The regulatory treatment of self-custody is an open question under active consideration by the SEC.
Growing Institutional Demand for Custody
January 2024, when the SEC approved the first-ever Bitcoin exchange-traded fund (ETF), marked a turning point for institutional adoption. Regulatory approval meant money managers could participate in the Bitcoin market, without the friction of directly handling crypto, under a framework that felt familiar and safe.
Since then, a dozen or more ETFs have been approved, and another 72 were pending as of April 2025. According to the CEO of the blockchain data analytics firm CryptoQuant, Ki Young Ju, more than 30% of all known Bitcoin is held by either ETFs or government bodies.

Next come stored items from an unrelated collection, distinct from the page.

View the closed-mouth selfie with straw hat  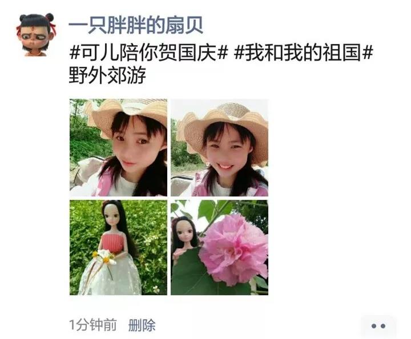click(118, 147)
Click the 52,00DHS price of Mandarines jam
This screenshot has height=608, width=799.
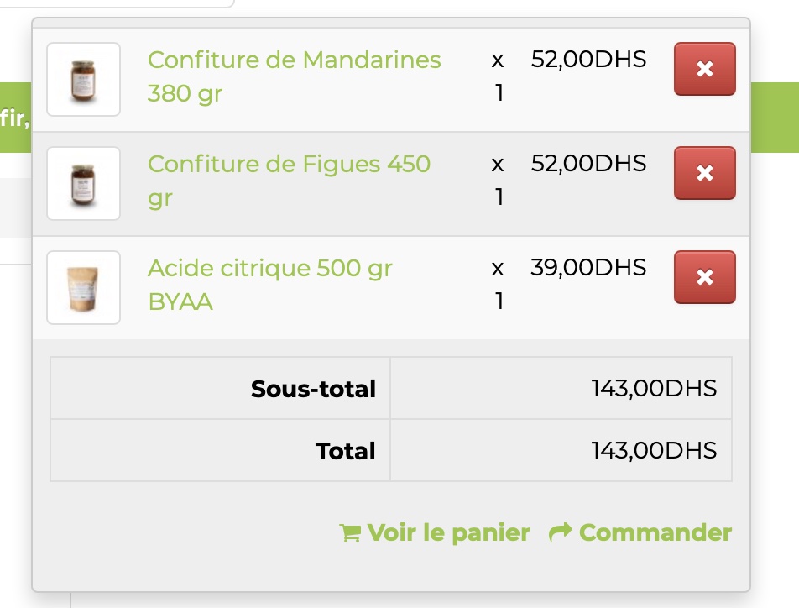point(588,60)
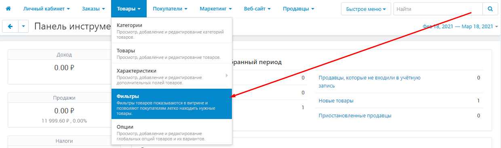Screen dimensions: 501x148
Task: Open the Быстрое меню dropdown
Action: click(x=366, y=8)
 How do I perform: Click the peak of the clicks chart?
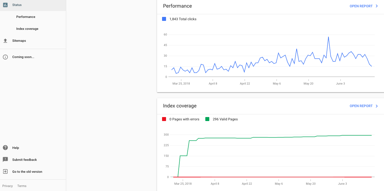click(329, 37)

In the wake of the SEC’s 2024 announcement, the Nasdaq published an article capturing the feeling of the moment:
“The market is actively evolving into one that institutions can readily embrace. … The significance of the industry’s transition from an alternative financial system to a regulated and predictable environment cannot be overstated.”
With the approval of Bitcoin ETFs, the need for institutional crypto investor solutions grew. While the SEC does not classify Bitcoin as a security, it nevertheless requires institutions holding digital assets on behalf of clients to use qualified custodians.

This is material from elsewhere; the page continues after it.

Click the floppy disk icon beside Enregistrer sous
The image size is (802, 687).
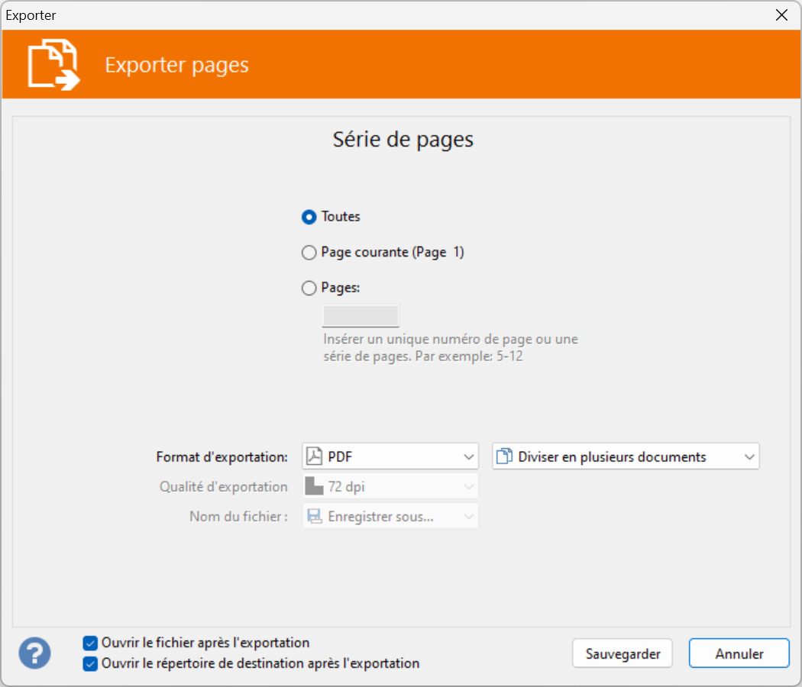pos(314,517)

As institutional adoption has deepened, the future of crypto custody has become defined by the search for secure, compliant, and operationally efficient providers.
Evolving Regulatory and Compliance Standards
Regulatory frameworks for digital assets have historically lagged behind market innovation. In many cases, institutions seeking to offer digital asset services faced limited formal guidance and heightened enforcement risks.
This left registered investment advisers (RIAs) motivated to offer digital wealth management (and other institutions interested in cryptocurrency) with a challenge: How can they legally hold crypto on behalf of clients while remaining compliant?
However, crypto trends and regulatory developments in 2025 may provide greater clarity.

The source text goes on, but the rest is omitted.